Francisco, an experimental and theoretical biologist, studied what he termed "emergent selves" or "virtual identities." His was an immanent view of reality, based on metaphors derived from self-organization and Buddhist-inspired epistemology rather than on those derived from engineering and information science. He presented a challenge to the traditional AI view that the world exists independently of the organism, whose task is to make an accurate model of that world — to "consult" before acting. His nonrepresentationalist world — or perhaps "world-as-experienced" — has no independent existence but is itself a product of interactions between organisms and environment. He first became known for his theory of autopoiesis ("self production"), which is concerned with the active self-maintenance of living systems whose identities remain constant while their components continually change. Varela is tough to categorize. He was a neuroscientist who became an immunologist. He was well informed about cognitive science and was a radical critic of it, because he was a believer in "emergence" — not the vitalist idea promulgated in the 1920s (that of a magical property that emerges inexplicably from lower mechanical operations) but the idea that the whole appears as a result of the dynamics of its component parts. He thought that classic computationalist cognitive science is too simplemindedly mechanistic. He was knowledgeable and romantic at the same time.

In 1995 I talked to Francisco for my book The Third Culture (Simon & Schuster, 1995. Speaking about Varela in the book, theoretical biologist Stuart Kauffman noted that "Francisco Varela is amazingly inventive, freewheeling, and creative. There's a lot of depth in what he and Humberto Maturana have said. Conversely, from the point of view of a tied-down molecular biologist, this is all airy-fairy, flaky stuff. Thus there's the mixed response. That part of me that's tough-minded and critical is questioning, but the other part of me has cottoned on to the recent stuff he's doing on self- representation in immune networks. I love it."

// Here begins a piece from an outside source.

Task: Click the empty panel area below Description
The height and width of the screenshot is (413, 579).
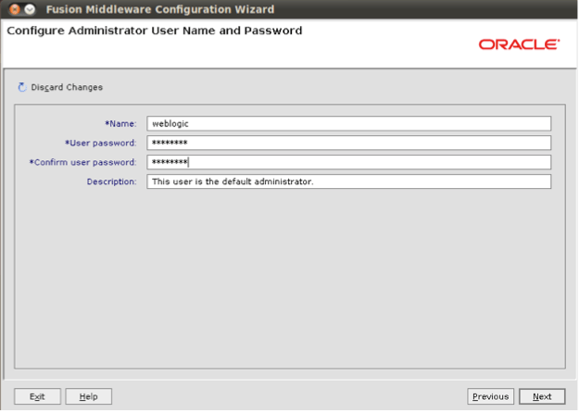Action: coord(289,278)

To remember and honor Francisco, to think about his ideas, I present "The Emergent Self", Chapter 12 in The Third Culture. Included in the chapter are commentaries on Francisco and his work by Stuart Kauffman, W. Daniel Hillis, Christopher G, Langton, Daniel C.Dennett, Niles Eldredge, Brian Goodwin, and Lynn Margulis.

— JB

FRANCISCO VARELA was a biologist; director of research at the Centre National de Recherche Scientifique, and professor of cognitive science and epistemology at the École Polytechnique, in Paris; author of Principles of Biological Autonomy; coauthor with Humberto D. Maturana of Autopoiesis and Cognition: The Realization of the Living and The Tree of Knowledge, and with Evan Thompson and Eleanor Rosch of The Embodied Mind .

Click Here for Francisco Varela's Bio Page for Francisco Varela's Edge bio page


FRANCISCO VARELA
The Emergent Self


[Chapter 12 in The Third Culture by John Brockman]


FRANCISCO VARELA: I guess I've had only one question all my life. Why do emergent selves, virtual identities, pop up all over the place creating worlds, whether at the mind/body level, the cellular level, or the transorganism level? This phenomenon is something so productive that it doesn't cease creating entirely new realms: life, mind, and societies. Yet these emergent selves are based on processes so shifty, so ungrounded, that we have an apparent paradox between the solidity of what appears to show up and its groundlessness. That, to me, is a key and eternal question.

As a consequence, I'm interested in the nervous system, cognitive science, and immunology, because they concern the processes that can answer the question of what biological identity is. How can you have some kind of identity that simultaneously allows you to know something, allows cells to configure their own relevant world, the immune system to generate the identity of our body in its own way, and the brain to be the basis for a mind, a cognitive identity? All these mechanisms share a common theme.